Challenges remain. While investors have over time become savvier and more accepting of complex credits (such as high yield and hybrid instruments) there is not yet broad acceptance of amortizing structures, or of greenfield and construction risk.

Nevertheless, Singapore is an infrastructure project haven, with a pipeline of well-developed projects that provides significant business and investment opportunities for companies and investors. There is every reason to believe that these projects are a natural fit for large institutional investors such as insurers and pension funds, for which longer-term investments in high quality infrastructure assets with predictable revenue generation make logical sense.
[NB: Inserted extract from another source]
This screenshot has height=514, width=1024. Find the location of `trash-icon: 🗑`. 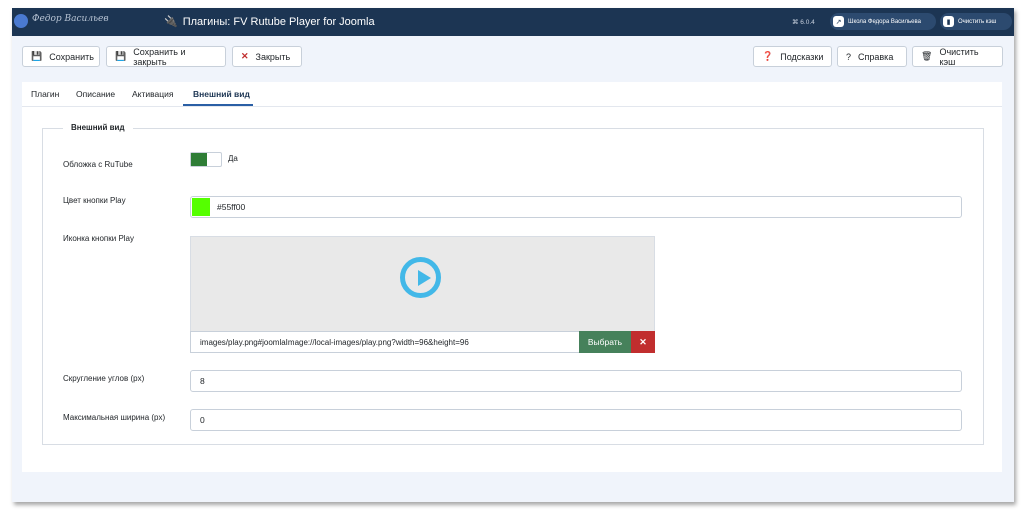

trash-icon: 🗑 is located at coordinates (927, 56). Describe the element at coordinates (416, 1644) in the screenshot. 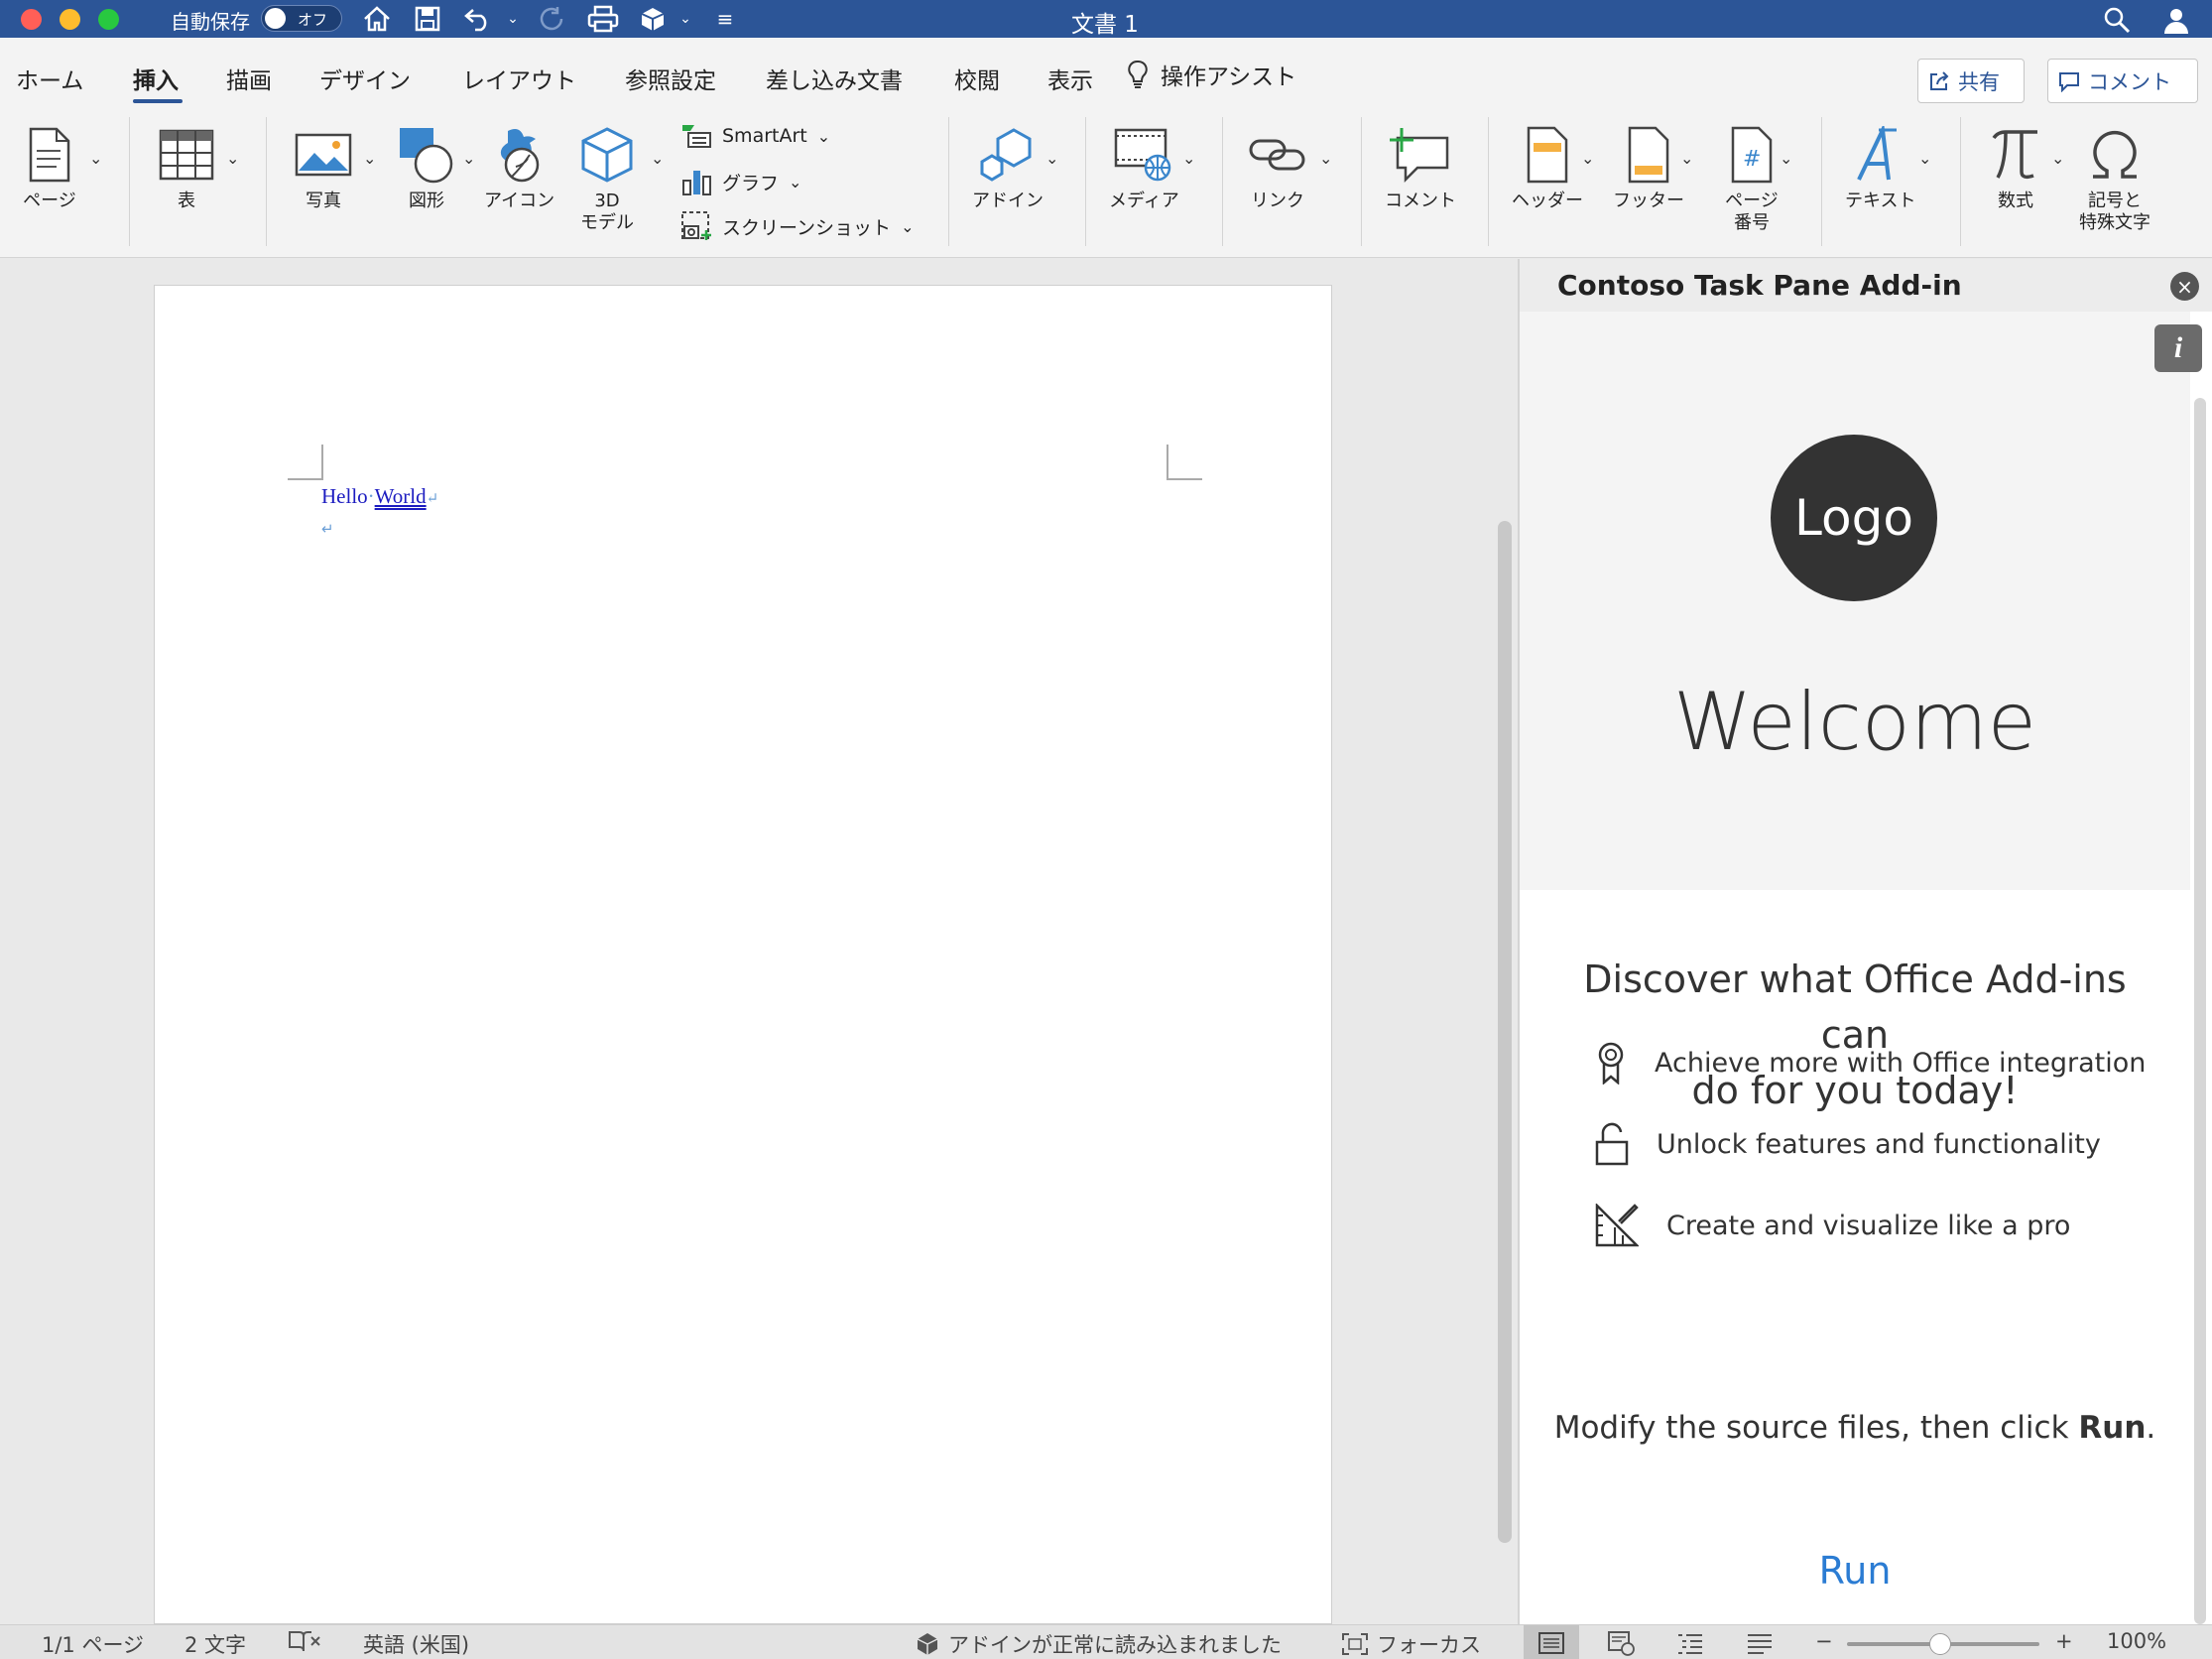

I see `language-indicator: 英語 (米国)` at that location.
The MAS has been collaborating with the industry to ensure that there is transparency in the market, not only to promote bond issuance but to ensure diversification of risks so that portfolio managers can confidently allocate infrastructure holdings.

Good infrastructure is the key indicator in identifying new urban renewal investment and development prospects. Existing and emerging infrastructure, particularly transport and community amenities, leads to population growth and consequently commercial and capital growth.

To achieve all that, Singapore needs credit and capital, which it is not short of. The country already has a wealth of experience as a regional finance hub. All the elements are in place -- investor interest, infrastructure demand and incentives that make it compelling as a capital markets destination.

A closer look reveals that the insurance and project finance industries are maturing and looking to expand. The Asian Development Bank says there is an annual requirement for $1.7 trillion for infrastructure investment in Asia (amounting to a cumulative $22.6 trillion through to 2030). China's BRI presents even more opportunities for economies around the region.

Throw in the Asian bond grant and other MAS programs and there is a strong case for Singapore's potential success as an infrastructure finance hub. Capital market development is all about timing. For Singapore, right now is as good as it gets.